Ex-végétarien, Tom Mylan a étudié en création littéraire et songé, un temps, à devenir professeur d'anglais. Aujourd'hui, il est boucher.

Il est même probablement le boucher le plus célèbre de Brooklyn. Avec ses lunettes aux montures noires rétro et sa dégaine de nerd porté sur la bonne bouffe, le fondateur du Meat Hook (le crochet à viande) fait partie d'une nouvelle génération de bouchers qui dit vouloir réconcilier viande et environnement.

Au Meat Hook, posséder un diplôme en création littéraire et être un as dans le dépeçage des moutons n'ont rien d'antinomique.

«C'est un type de parcours conventionnel pour un boucher à Brooklyn, assure Tom Mylan. Un de mes deux partenaires possède un diplôme en histoire américaine, l'autre, un diplôme en littérature anglaise. Et la première bouchère qu'on a embauchée, Sara Bigelow, possède un diplôme en création littéraire et travaillait en relations publiques, mais détestait ça.»

Avec leur look aux accents vintage, leur chemise à carreaux et leur moustache, les bouchers du Meat Hook pourraient fort bien avoir l'air d'un des mille et un bands qui pullulent à Brooklyn s'ils n'étaient pas tous vêtus de tabliers tâchés de sang.

Passionnés de bouffe, constamment à l'affût de nouvelles techniques et auteurs de blogues épicuriens, ces néo-bouchers sont en train de rendre la profession branchée.

Un journaliste du New York Times a écrit, en 2009, que les jeunes bouchers aux avant-bras musclés «ont le charme brut des groupes indie», tandis que le New York Magazine n'a pas hésité à utiliser des mots comme «rockstar» et «sexy» pour les décrire.

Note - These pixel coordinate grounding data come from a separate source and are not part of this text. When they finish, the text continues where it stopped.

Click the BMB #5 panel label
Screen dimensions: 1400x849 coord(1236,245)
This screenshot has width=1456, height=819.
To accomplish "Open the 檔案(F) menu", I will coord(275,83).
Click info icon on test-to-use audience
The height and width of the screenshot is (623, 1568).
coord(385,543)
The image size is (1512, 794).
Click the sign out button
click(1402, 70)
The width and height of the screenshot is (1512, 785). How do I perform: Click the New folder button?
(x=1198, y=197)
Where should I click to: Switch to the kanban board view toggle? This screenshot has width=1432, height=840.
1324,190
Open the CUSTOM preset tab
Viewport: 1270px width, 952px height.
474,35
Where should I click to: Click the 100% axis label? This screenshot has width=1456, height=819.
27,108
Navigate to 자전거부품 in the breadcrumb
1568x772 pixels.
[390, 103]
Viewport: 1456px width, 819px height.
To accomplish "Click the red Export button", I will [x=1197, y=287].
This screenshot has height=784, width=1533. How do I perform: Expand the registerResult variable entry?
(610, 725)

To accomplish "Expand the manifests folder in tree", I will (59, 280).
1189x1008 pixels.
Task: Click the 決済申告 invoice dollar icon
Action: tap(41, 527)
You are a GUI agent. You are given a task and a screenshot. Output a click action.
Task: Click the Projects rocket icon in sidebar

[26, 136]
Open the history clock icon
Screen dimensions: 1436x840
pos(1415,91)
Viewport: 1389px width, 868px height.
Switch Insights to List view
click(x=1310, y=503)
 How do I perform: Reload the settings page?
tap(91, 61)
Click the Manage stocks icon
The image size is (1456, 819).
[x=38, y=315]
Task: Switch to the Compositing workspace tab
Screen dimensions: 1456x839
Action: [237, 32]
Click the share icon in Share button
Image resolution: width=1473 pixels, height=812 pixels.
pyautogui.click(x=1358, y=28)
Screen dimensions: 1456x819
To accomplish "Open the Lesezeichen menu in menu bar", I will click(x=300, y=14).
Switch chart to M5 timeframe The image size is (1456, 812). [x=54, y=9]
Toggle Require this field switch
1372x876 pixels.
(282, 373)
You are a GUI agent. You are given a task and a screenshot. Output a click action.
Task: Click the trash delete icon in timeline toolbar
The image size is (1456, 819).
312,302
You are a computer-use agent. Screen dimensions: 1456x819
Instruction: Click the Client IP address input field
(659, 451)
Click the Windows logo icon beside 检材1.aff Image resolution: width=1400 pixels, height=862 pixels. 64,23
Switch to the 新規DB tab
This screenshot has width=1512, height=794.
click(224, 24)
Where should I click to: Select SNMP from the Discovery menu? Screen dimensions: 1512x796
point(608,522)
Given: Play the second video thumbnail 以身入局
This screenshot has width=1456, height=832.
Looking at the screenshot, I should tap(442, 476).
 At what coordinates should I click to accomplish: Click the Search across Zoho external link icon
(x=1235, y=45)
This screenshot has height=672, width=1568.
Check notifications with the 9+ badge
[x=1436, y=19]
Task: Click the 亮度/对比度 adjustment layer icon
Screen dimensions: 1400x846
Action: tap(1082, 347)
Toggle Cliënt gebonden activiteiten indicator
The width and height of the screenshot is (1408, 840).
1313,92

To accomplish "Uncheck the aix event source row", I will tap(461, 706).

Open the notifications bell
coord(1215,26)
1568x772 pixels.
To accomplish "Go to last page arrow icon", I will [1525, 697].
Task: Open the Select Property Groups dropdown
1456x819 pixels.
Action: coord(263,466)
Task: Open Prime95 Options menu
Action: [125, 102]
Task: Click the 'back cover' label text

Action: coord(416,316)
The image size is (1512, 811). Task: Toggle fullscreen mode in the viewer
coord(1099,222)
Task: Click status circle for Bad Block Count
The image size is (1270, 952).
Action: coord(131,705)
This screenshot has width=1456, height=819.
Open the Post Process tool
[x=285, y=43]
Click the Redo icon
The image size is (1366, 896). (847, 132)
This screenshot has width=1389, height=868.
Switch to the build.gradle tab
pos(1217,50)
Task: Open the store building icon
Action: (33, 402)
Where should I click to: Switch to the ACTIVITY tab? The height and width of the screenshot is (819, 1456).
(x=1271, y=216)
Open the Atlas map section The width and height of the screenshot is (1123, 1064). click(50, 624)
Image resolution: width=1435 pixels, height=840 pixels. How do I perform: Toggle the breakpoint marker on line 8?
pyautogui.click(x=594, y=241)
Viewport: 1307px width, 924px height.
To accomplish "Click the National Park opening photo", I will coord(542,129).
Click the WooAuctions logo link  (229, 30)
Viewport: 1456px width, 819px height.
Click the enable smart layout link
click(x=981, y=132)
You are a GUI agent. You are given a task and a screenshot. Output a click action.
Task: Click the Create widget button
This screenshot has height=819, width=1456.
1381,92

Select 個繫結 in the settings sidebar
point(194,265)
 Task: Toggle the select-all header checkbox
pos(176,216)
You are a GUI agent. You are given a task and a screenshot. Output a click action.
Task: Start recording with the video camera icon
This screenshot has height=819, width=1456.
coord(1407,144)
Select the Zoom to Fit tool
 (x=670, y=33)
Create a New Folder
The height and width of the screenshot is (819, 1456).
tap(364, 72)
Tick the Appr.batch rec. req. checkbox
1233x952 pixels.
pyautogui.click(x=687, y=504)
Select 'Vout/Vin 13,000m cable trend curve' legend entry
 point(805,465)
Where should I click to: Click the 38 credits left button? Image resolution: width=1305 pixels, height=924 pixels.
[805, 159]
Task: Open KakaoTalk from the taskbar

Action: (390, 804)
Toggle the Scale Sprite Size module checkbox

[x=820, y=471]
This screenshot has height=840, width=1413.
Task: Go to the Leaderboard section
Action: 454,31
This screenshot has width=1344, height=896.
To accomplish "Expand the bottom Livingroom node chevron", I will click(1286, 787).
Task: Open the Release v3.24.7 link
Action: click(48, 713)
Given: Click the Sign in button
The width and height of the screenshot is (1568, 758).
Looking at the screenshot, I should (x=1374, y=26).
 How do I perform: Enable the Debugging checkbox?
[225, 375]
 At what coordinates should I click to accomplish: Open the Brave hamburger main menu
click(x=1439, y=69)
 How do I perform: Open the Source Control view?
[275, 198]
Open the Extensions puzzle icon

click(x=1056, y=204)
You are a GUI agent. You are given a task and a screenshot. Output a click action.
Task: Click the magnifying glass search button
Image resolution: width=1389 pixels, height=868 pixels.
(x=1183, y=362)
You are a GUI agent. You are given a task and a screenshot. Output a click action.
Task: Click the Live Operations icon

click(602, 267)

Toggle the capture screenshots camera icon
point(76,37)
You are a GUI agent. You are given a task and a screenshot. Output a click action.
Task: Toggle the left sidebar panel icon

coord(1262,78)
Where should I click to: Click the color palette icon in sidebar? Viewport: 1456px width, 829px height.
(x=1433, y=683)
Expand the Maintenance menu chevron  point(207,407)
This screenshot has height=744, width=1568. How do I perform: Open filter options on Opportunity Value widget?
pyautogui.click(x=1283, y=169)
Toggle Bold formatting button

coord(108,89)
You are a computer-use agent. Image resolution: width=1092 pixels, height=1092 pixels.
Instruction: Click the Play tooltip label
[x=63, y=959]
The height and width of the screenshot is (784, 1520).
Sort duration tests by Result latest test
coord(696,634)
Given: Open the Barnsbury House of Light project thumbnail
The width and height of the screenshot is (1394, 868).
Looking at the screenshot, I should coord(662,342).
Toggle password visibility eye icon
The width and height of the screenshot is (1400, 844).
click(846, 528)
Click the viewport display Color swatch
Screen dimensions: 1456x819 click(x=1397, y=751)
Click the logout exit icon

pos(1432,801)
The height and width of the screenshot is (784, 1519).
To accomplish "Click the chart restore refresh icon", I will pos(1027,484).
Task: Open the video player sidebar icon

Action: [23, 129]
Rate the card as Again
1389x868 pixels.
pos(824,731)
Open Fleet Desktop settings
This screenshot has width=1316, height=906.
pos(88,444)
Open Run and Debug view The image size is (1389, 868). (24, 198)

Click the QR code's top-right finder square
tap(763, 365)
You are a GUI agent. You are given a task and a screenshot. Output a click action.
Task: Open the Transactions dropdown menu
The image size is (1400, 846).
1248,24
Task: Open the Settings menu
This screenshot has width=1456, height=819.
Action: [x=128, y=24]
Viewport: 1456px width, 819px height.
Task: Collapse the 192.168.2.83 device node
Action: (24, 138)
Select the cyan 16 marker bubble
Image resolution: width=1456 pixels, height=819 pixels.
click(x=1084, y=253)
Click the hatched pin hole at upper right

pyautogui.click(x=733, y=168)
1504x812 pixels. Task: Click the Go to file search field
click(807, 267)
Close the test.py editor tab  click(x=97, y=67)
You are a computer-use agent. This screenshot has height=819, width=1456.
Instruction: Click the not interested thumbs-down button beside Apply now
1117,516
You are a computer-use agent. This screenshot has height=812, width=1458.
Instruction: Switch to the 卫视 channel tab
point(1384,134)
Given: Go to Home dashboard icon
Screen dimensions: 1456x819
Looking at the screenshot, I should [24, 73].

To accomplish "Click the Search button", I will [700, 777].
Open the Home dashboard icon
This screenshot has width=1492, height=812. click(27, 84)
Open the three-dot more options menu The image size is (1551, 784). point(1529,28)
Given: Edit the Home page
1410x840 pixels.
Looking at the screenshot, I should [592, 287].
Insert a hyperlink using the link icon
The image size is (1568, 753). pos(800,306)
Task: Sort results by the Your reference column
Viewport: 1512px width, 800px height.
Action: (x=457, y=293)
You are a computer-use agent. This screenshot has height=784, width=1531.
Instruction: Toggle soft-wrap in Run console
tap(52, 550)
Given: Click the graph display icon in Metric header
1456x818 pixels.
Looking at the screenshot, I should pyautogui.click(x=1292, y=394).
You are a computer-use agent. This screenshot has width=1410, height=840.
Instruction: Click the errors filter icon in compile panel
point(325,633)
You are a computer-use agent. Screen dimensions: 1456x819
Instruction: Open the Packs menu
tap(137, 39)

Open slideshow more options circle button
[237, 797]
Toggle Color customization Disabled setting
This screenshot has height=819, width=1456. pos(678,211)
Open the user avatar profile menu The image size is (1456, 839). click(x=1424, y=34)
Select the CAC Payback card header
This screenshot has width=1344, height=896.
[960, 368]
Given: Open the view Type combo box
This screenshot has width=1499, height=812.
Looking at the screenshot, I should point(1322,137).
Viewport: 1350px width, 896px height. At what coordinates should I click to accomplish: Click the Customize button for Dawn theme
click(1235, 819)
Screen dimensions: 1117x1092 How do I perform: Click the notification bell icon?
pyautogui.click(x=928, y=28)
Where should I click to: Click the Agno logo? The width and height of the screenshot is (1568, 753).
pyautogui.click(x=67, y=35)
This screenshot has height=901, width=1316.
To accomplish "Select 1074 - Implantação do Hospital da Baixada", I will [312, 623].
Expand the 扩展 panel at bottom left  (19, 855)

Assez paradoxalement, un certain nombre de ces nouveaux bouchers sont en fait d'anciens végétariens. Ils en sont même venus à la bidoche à cause de leurs préoccupations environnementales. «Cela fait partie de l'intérêt général qui est désormais porté à la nourriture et à sa provenance», explique Tom Mylan, en citant des films comme Food Inc. et des livres comme Fast Food Nation ou Le dilemme de l'omnivore.

En général, ces nouveaux bouchers qui se font une fierté de connaître la généalogie des bêtes qu'ils dépècent prônent de manger moins de viande, mais de meilleure qualité.

Avant de saigner du cochon et d'ouvrir Meat Hook à la fin de 2009, Tom Mylan travaillait chez Marlow & Sons, resto-épicerie chic de Brooklyn. Chargé de mener à bien différents projets, il en est venu à la boucherie après être parti à la recherche de viande produite localement et provenant d'animaux nourris à l'herbe pour le restaurant. Il a rencontré Joshua et Jessica Applestone, propriétaires de Fleisher's, boucherie «bio» à mi-chemin entre Albany et New York, qui l'ont formé gratuitement (voir autre texte).

«J'ai passé six semaines à apprendre le b.a.-ba du métier avec eux. Je dormais sur leur canapé, dans leur salon, avec une tortue africaine géante appelée Mo», se souvient en riant le boucher aujourd'hui dans la mi-trentaine.

À New York même, l'intérêt pour la bidoche est tel que plusieurs bouchers offrent désormais des cours suivis par des hordes de jeunes. C'est notamment le cas de Cassie Jones. Jeune enseignante et ex-végétarienne de 22 ans, elle a commencé par suivre un cours de dépeçage l'automne dernier.

«Lorsque je vivais au Connecticut, j'ai développé un intérêt pour la production de nourriture selon les principes du développement durable, explique-t-elle. En déménageant à New York, mon intérêt s'est accru. Un jour, je suis tombée sur un article parlant d'une femme bouchère impliquée dans ce mouvement et j'ai été impressionnée. J'ai trouvé cela tellement cool : une femme qui ose travailler dans ce milieu très masculin et qui prend ce genre de position.»

Ceci entraînant cela, elle a abouti dans un cours de Tom Mylan en novembre dernier. Emballée, elle a depuis demandé à faire un stage au Meat Hook pour améliorer ses connaissances et sa technique.

Auteur de The Shameless Carnivore, Scott Gold se dit guère surpris de voir tous ces jeunes foodies s'intéresser à la boucherie où point d'y plonger les deux mains. «C'est normal qu'après s'être intéressés à la provenance de leurs tomates, les gens se mettent à se demander d'où viennent leurs protéines, qu'ils s'interrogent sur la provenance de leur viande : comment l'animal a-t-il été élevé? comment a-t-il été nourri?», ajoute-t-il.

Tom Mylan dit toutefois que l'effet de mode fait en sorte qu'il doit désormais refuser chaque semaine plusieurs demandes de stage. «Le problème, c'est qu'on a beaucoup de gens qui pensent vouloir apprendre le métier, mais qui ne savent pas ce que cela exige. Ils pensent qu'ils vont passer leur temps à démonter de grosses pièces sur la table et que les gens vont s'extasier devant leur travail et leur jeter des petites culottes ! Alors que la plupart du temps, c'est juste crevant et ennuyant», conclut-il en riant.